Bambi the lobster mermaid on Coney Island will make sense by the end of the blog. “Lobster” by Angus McIntyre, Creative Commons Attribution Noncommercial 3.0 Unported License |
Yesterday I read a tweet from the MS Society UK that said “80% of people with MS are forced to give up work within 15 years of diagnosis. That needs to change…” The intention of the tweet seemed in part to be to raise awareness of the need for those diagnosed with MS to immediately go on and stay on disease modifying drugs, but the immediate effect on me was to do some math on the green paper towel sitting on my desk. It appeared that I had an 80% chance of being out of work by the end of 2027, which was a little earlier than I had expected retirement.
Whether it’s rational or not, I don’t really think I’ll be forced to do anything because of MS. I’ve been on disease modifying drugs since diagnosis—putting aside the pesky question of when I should have been diagnosed—and the only symptoms I’ve experienced during that time have been a few weeks of what at worst could be called a nuisance. Certainly I’ve not experienced disability. That, however didn’t stop me from noticing an article about Japanese robotics that could help disabled people that kept popping up in my social media feeds this week. I never clicked through; the knowledge that someone was working on it should I ever need it was comfort enough.
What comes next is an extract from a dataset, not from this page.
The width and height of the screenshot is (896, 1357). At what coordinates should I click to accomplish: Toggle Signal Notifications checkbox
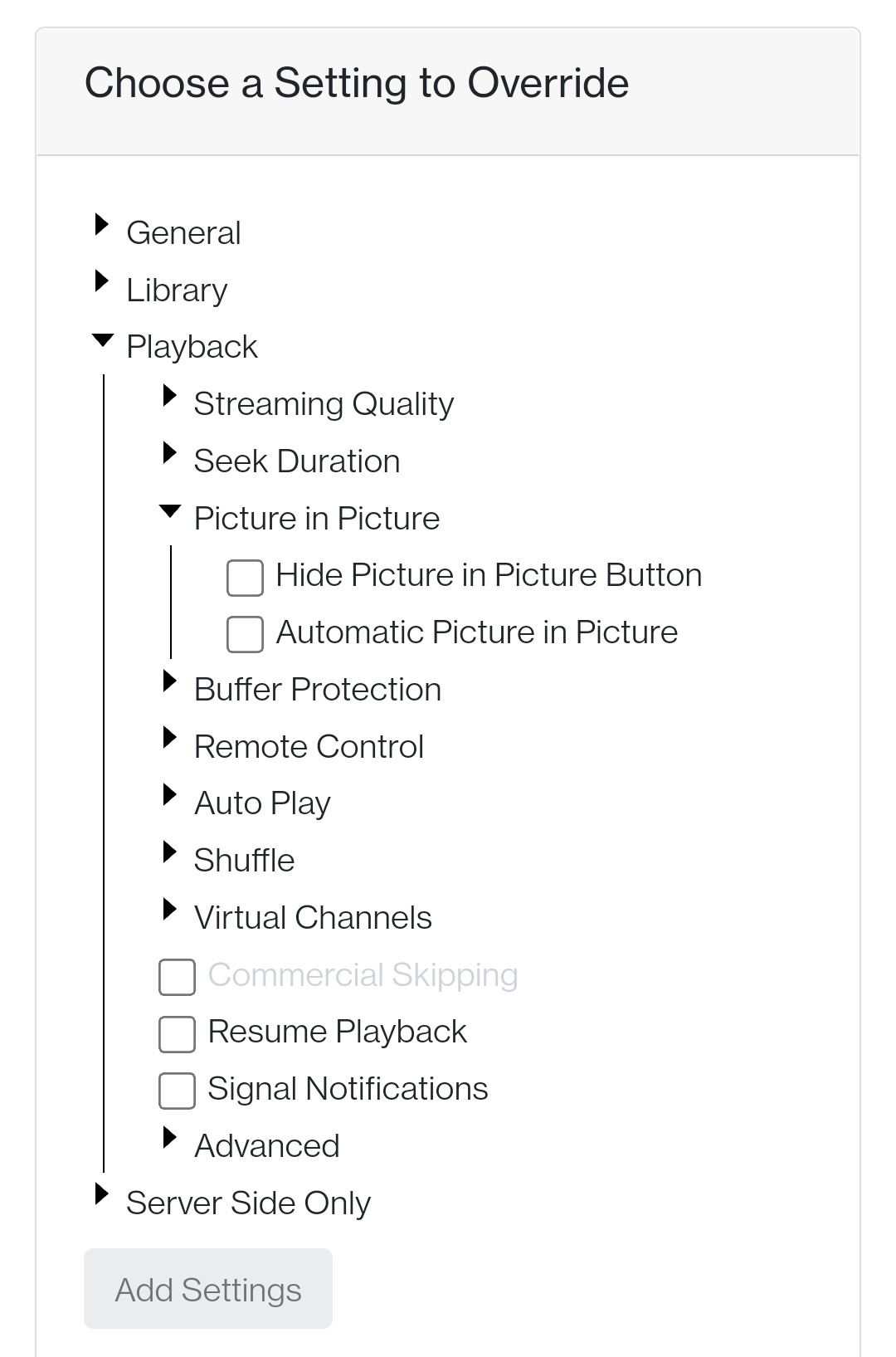tap(177, 1091)
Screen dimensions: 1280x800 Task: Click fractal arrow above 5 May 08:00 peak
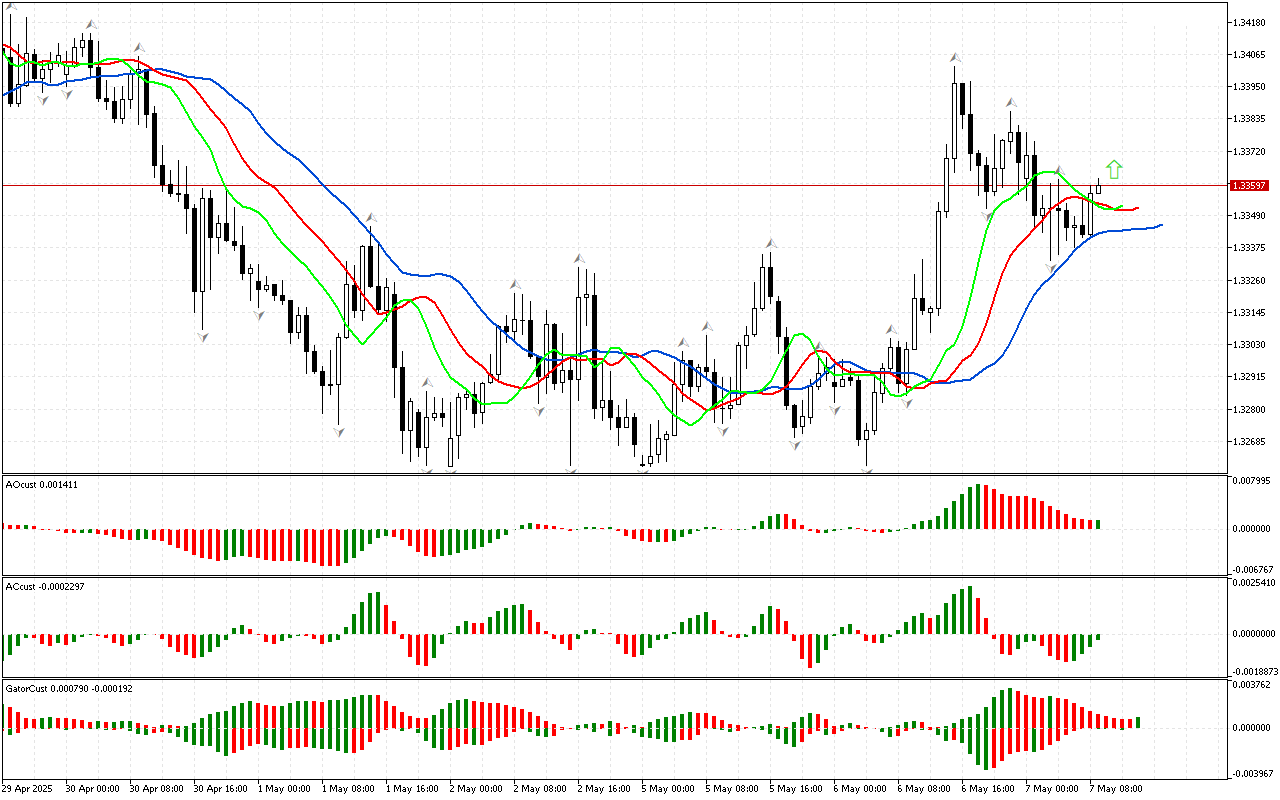[771, 243]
What I did click through on today is a piece by Gary Marcus about the current state of artificial intelligence, including the big news this week that DeepMind beat the European champion in Go, “a game that has been notoriously difficult for machines.” I started reading it thinking nothing about MS, spurred on only by my recently acquired interest in AI, nurtured by encounters with terrific film and literature on the subject. (My late-blooming interest in AI is a matter of much derision on the part of my lifelong sci-fi-loving husband.) But when I got to the part where Marcus recounts a talk by a graduate student of a deep learning expert on the same day the Go paper went public, I immediately felt a pang familiar to any patient of neurological disease who quickly learns the answers to most of her questions are “We don’t know.” Speaking about AI, the graduate student acknowledged “(a) people in the field still don’t really understand why their models work as well as they do and (b) they still can’t really guarantee much of anything if you test them in circumstances that differ significantly from the circumstances on which they were trained.”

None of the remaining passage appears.